Good place to locate Kibana\Watcher expert?

Karn_Griffen · March 16, 2020, 5:21pm

I'm looking for someone to help us understand and create Watcher alerts for Metricbeat data coming in. Basic alerting such as netowrk, disk, cpu, memory.

Is there a place in the community for this? Or does anyone have suggestions on outside locations where I could look?

Thanks,
KG

pjanzen · March 16, 2020, 6:26pm

Assuming you have a licence why not create a support request. Thats what I do when I need help...

Karn_Griffen · March 16, 2020, 7:47pm

This was their reply: "It looks like you are asking for assistance with configuring Watcher. As you are a Cloud Standard customer, we are able to assist you with break/fix issues on your ESS cluster. This question appears to be outside of this break/fix scope."

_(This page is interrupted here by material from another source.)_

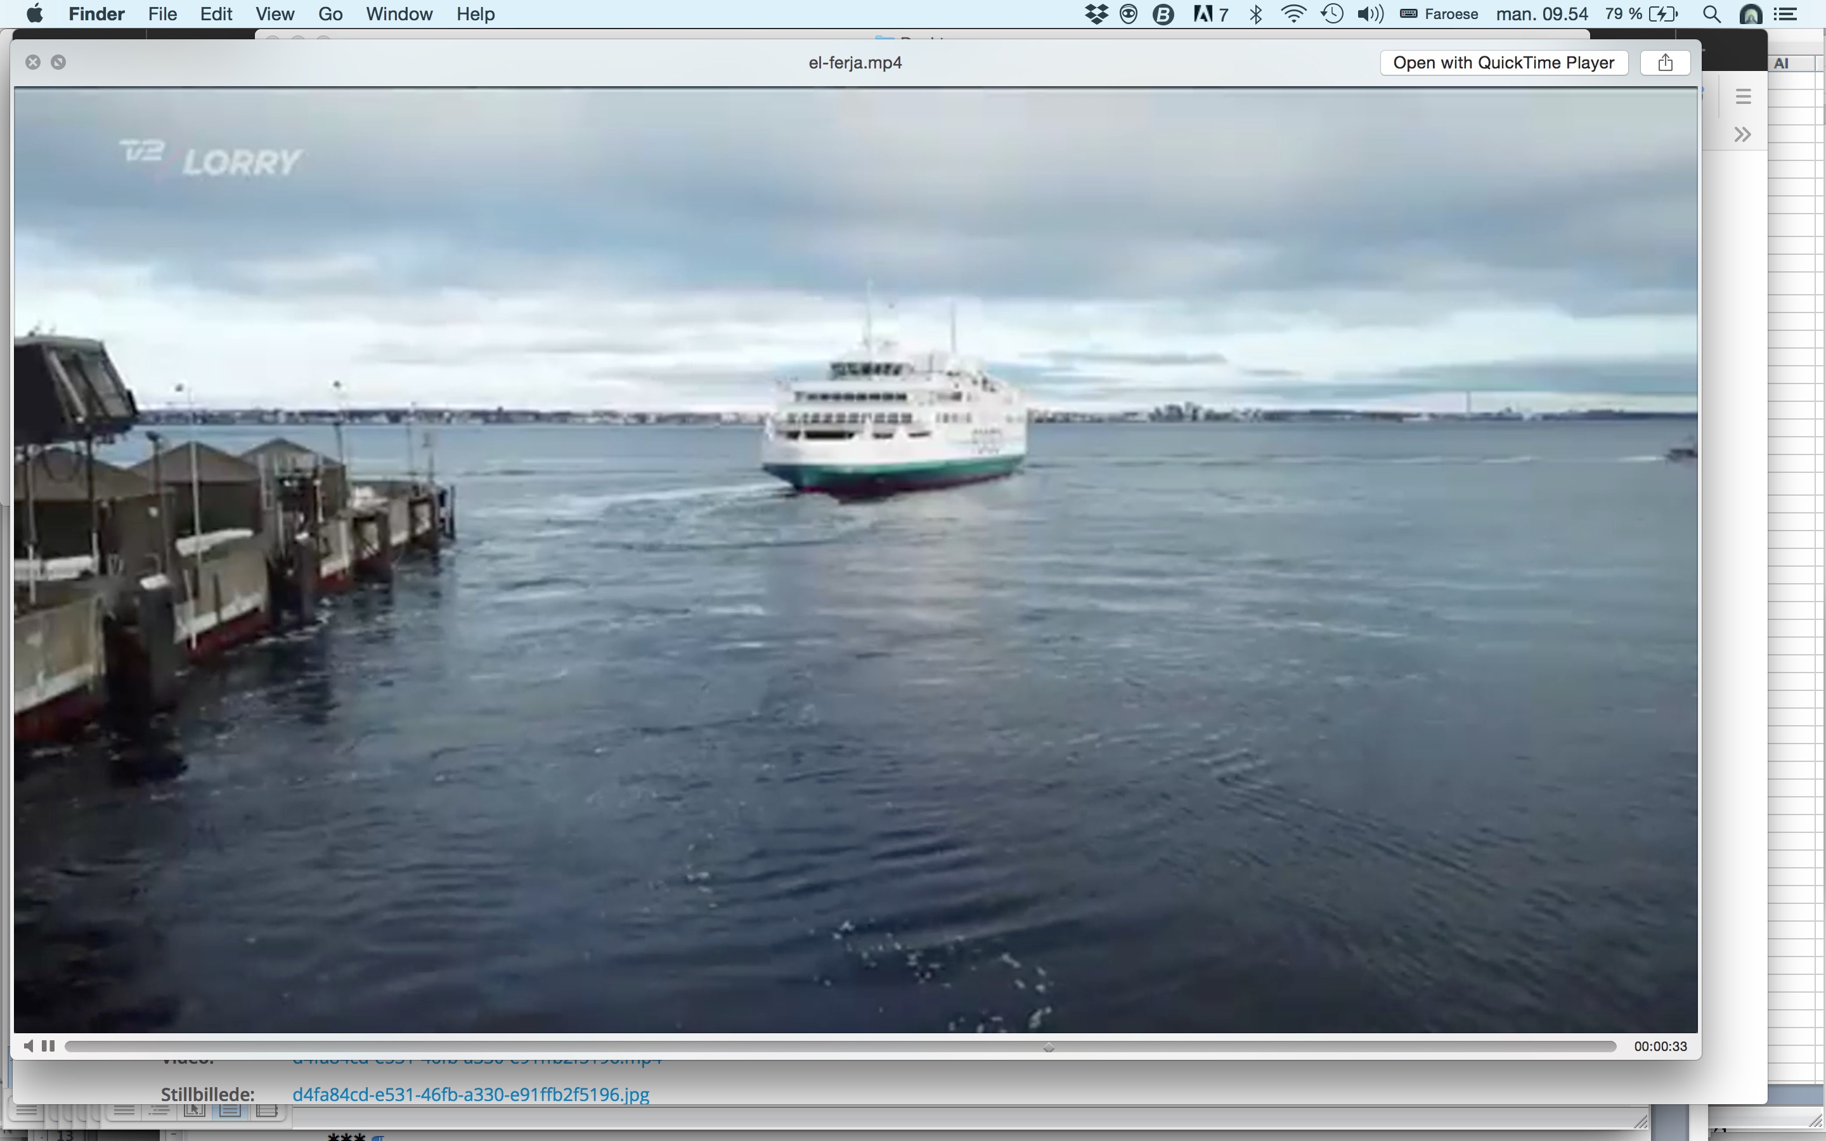Click the playback scrubber position marker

spinscale · March 17, 2020, 1:41pm

I can't help you finding an expert/consultant, but if you start writing your down your issue in a bit more detail, and probably also check out the examples alerting repo to get up and running that might be a first step towards a possible solution and more understanding.

And of course, there are Elastic commercial offerings like subscriptions, but I am not super sure, if you are after that.

Hope that helps!

Karn_Griffen · March 17, 2020, 5:02pm

I will post my Watch here. This is running on Elastic Cloud, and I used the repo to get me started.

The purpose of this Watch was to alert when any disk volume is above 80%. It does not fire:

    {
      "trigger": {
    "schedule": {
      "interval": "5m"
    }
      },
      "input": {
    "search": {
      "request": {
        "search_type": "query_then_fetch",
        "indices": [
          "metricbeat-*"
        ],
        "types": [
          "filesystem"
        ],
        "rest_total_hits_as_int": true,
        "body": {
          "aggs": {
            "host": {
              "terms": {
                "field": "host.hostname",
                "order": {
                  "disk_usage": "desc"
                }
              },
              "aggs": {
                "disk_usage": {
                  "max": {
                    "field": "system.filesystem.used.pct"
                  }
                }
              }
            }
          },
          "query": {
            "bool": {
              "filter": [
                {
                  "range": {
                    "@timestamp": {
                      "gte": "now-{{ctx.metadata.window_period}}"
                    }
                  }
                },
                {
                  "range": {
                    "disk_usage": {
                      "gte": "{{ctx.metadata.threshold}}"
                    }
                  }
                }
              ]
            }
          }
        }
      }
    }
      },
      "condition": {
    "compare": {
      "ctx.payload.hits.total": {
        "gt": 0
      }
    }
      },
      "actions": {
    "email_me": {
      "throttle_period_in_millis": 60000,
      "email": {
        "profile": "standard",
        "from": "username@example.org",
        "to": [
          "myemail@myemail.com"
        ],
        "subject": "Disk Full",
        "body": {
          "html": "Some hosts are over {{ctx.payload.threshold}}% utilized:{{#ctx.payload.hosts}}{{disk_usage}}%-{{key}}:{{/ctx.payload.hosts}}"
        }
      }
    },
    "log": {
      "logging": {
        "level": "info",
        "text": "Some hosts are over {{ctx.payload.threshold}}% utilized:{{#ctx.payload.hosts}}{{disk_usage}}%-{{key}}:{{/ctx.payload.hosts}}"
      }
    }
      },
      "metadata": {
    "window_period": "15m",
    "threshold": 0.8
      },
      "transform": {
    "search": {
      "request": {
        "search_type": "query_then_fetch",
        "indices": [
          "log-events"
        ],
        "rest_total_hits_as_int": true,
        "body": {
          "query": {
            "match": {
              "status": "error"
            }
          }
        }
      }
    }
      }
    }

spinscale · March 17, 2020, 5:15pm

The output of the Execute Watch API would help a lot here.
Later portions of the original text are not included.